Une nouvelle tempête politique ébranle le Gabon jusqu’aux fondements. En dépit du rejet catégorique de la population, Marie-Madeleine Mborantsuo, figure controversée et ex-présidente de la Cour constitutionnelle, se pavane avec le titre de « Présidente Honoraire de la Cour Constitutionnelle ». Cette manœuvre sournoise des autorités de la Transition bafoue ouvertement la volonté du peuple, révélant leur cynisme et leur mépris flagrant pour l’opinion publique.
Par Anne Marie DWORACZEK-BENDOME | 01 octobre 2024
Marie-Madeleine Mborantzuo
En juillet 2024, le peuple gabonais s’était clairement exprimé : pas de titre honorifique pour Marie-Madeleine Mborantsuo, l’ancienne présidente de la Cour constitutionnelle. Cette femme, surnommée « la tour de Pise » pour sa propension à faire pencher la justice en faveur du pouvoir, symbolisait pour beaucoup l’ancien régime corrompu et autoritaire. Les Gabonais, aspirant à un renouveau après le coup d’État du 30 août 2023, voyaient dans ce refus une occasion de tourner la page d’une ère marquée par les compromissions et les arrangements politiques.
La voix du peuple semblait avoir été entendue. Un communiqué officiel de la Cour constitutionnelle de la Transition, largement relayé par les médias, annonçait l’annulation de la décision d’octroyer les titres honorifiques à Mborantsuo et à sa collègue Louise Angue. Ce geste avait été salué comme un signe encourageant d’une nouvelle ère de transparence et de respect de la volonté populaire. Les Gabonais pensaient avoir remporté une victoire symbolique importante.
La révélation choquante de la Cour internationale de Justice de la Haye
Pourtant, le 30 septembre 2024, cette illusion de changement a volé en éclats. Lors d’une audience à la Cour internationale de Justice de la Haye, concernant le différent frontalier avec la Guinée équatoriale, le nom de Marie-Madeleine Mborantsuo est apparu dans la délégation gabonaise, avec le titre de « Présidente Honoraire de la Cour Constitutionnelle ». Cette révélation a eu l’effet d’une bombe dans l’opinion publique gabonaise. Mais de qui se moque-t-on ?
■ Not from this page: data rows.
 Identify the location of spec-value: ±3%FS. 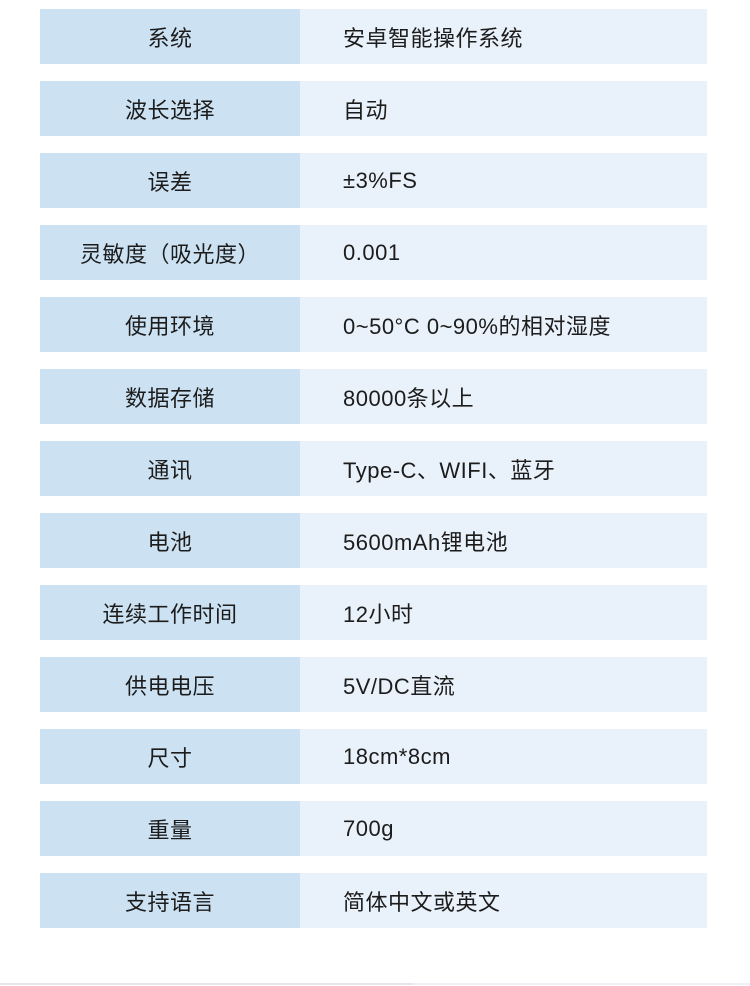
(504, 180).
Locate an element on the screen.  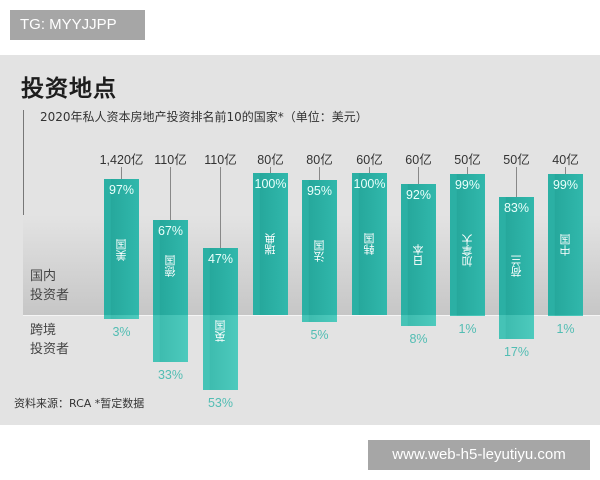
country-name: 美国 is located at coordinates (122, 250).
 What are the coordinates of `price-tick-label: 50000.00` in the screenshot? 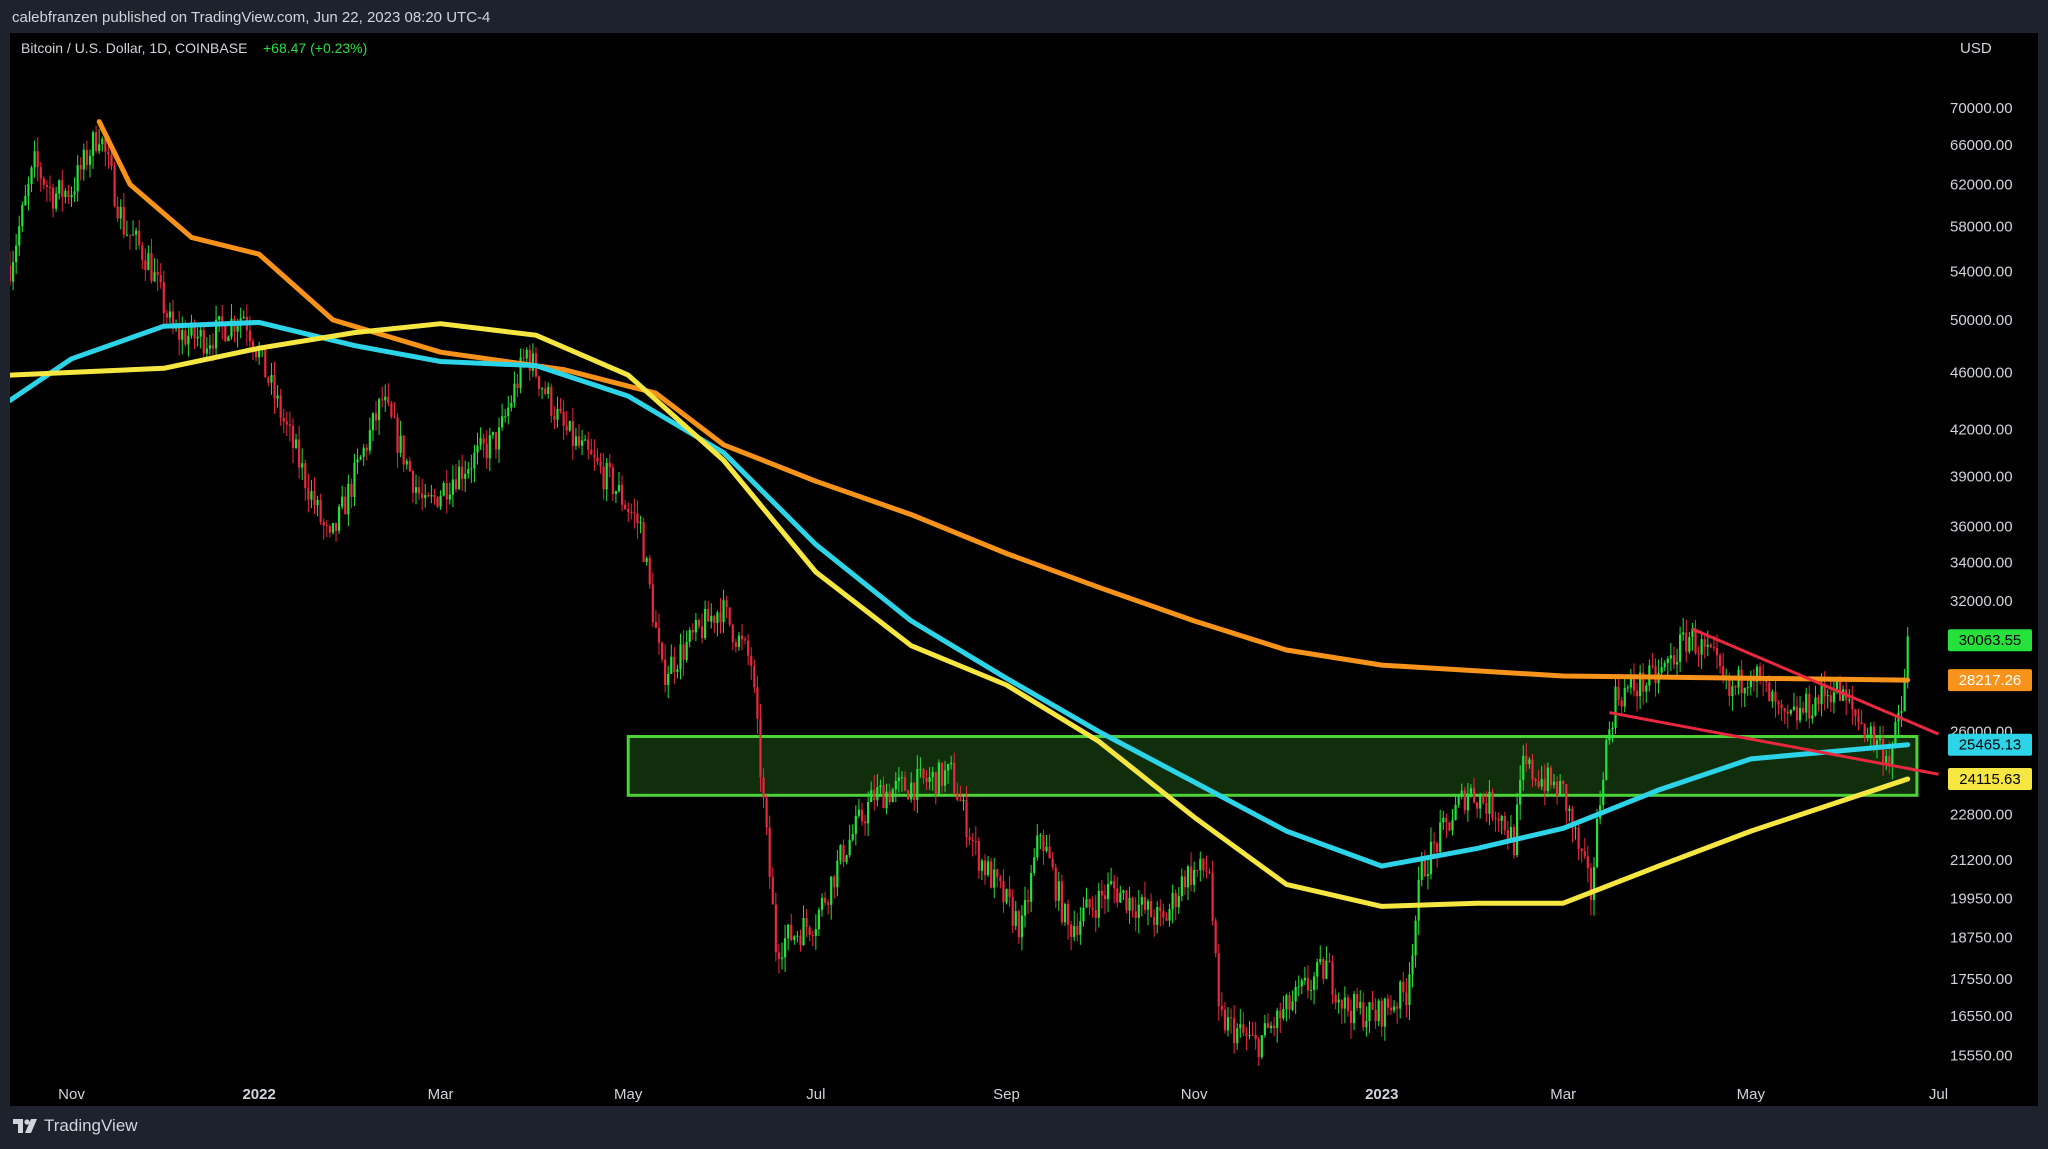 It's located at (1982, 320).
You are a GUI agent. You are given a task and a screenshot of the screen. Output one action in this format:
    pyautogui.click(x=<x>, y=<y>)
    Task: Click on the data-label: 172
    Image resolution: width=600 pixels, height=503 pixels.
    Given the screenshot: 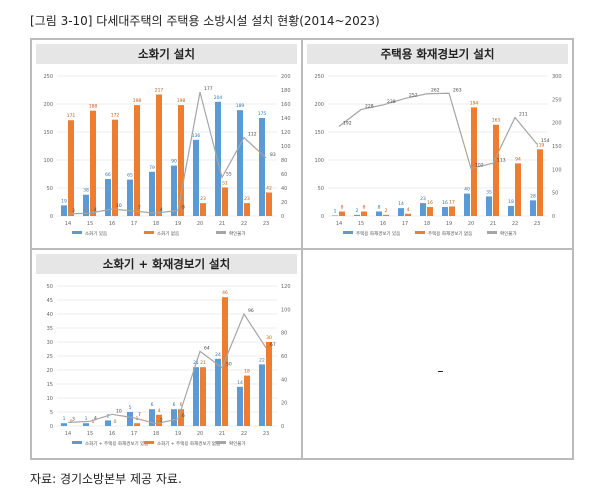 What is the action you would take?
    pyautogui.click(x=116, y=116)
    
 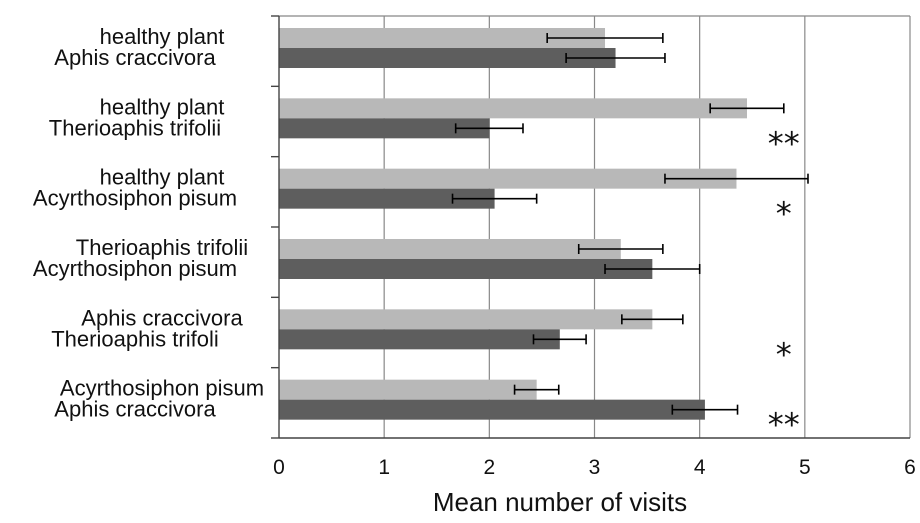 What do you see at coordinates (162, 248) in the screenshot?
I see `category-label-top: Therioaphis trifolii` at bounding box center [162, 248].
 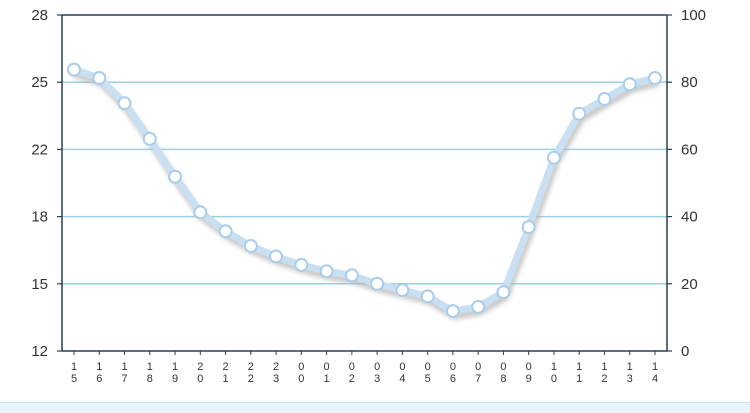 I want to click on y-tick-label: 12, so click(x=40, y=352).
Comment une telle situation a-t-elle pu se produire ? Les nouvelles autorités, censées incarner le changement après des décennies de règne de la famille Bongo, avaient-elles délibérément trompé le peuple ? Ou bien s’agissait-il d’une manœuvre en coulisses, orchestrée par les réseaux de l’ancien régime encore influents dans les arcanes du pouvoir ? Quoi qu’il en soit, cette affaire a mis en lumière la persistance de pratiques opaques et antidémocratiques au plus haut niveau de l’État.
Les implications politiques et sociales
Ce scandale soulève de nombreuses questions sur la nature réelle du changement promis après le coup d’État. La transition, censée rompre avec les pratiques du passé, semble reproduire les mêmes schémas de mensonge et de mépris envers la population. Cette affaire risque de saper gravement la confiance déjà fragile entre les citoyens et leurs dirigeants.
Au-delà du cas Mborantsuo, c’est tout le processus de transition qui est remis en question. Comment croire aux promesses de réformes, de lutte contre la corruption, ou de renouveau démocratique, quand les nouvelles autorités honorent en secret ceux qui ont été les piliers de l’ancien système ? Cette contradiction flagrante entre les discours et les actes pourrait alimenter un désenchantement profond au sein de la population gabonaise, qui avait placé beaucoup d’espoirs dans ce changement de régime.
Les perspectives et suite de la Transition gabonaise
Cette imposture éhontée a déclenché un véritable séisme dans la société gabonaise. Confrontées à ce énième tour de passe-passe, les autorités de transition se retrouvent acculées. Leur silence ne ferait qu’attiser la rage populaire, tandis qu’avouer leur duplicité signerait l’arrêt de mort de leur légitimité déjà chancelante. Les observateurs avertis pressentent déjà les prémices d’une nouvelle tourmente politique si des explications convaincantes ne sont pas fournies dans les plus brefs délais.
Au vu des scandales qui s’accumulent jour après jour, des voix s’élèvent pour exiger un démantèlement total des institutions transitoires. Cette affaire n’est que la preuve flagrante de leur opacité et de leur corruption intrinsèque. Force est de constater que ces soi-disant réformateurs ne valent guère mieux que le régime qu’ils ont renversé le 30 août 2023.
L’affaire Mborantsuo dépasse largement le cadre d’une simple querelle de titre honorifique. Elle met à nu les tares profondes d’un système politique gabonais gangrené jusqu’à la moelle, incapable de se régénérer même après un putsch. C’est l’avenir même de la transition, et plus globalement du processus démocratique au Gabon, qui est en jeu.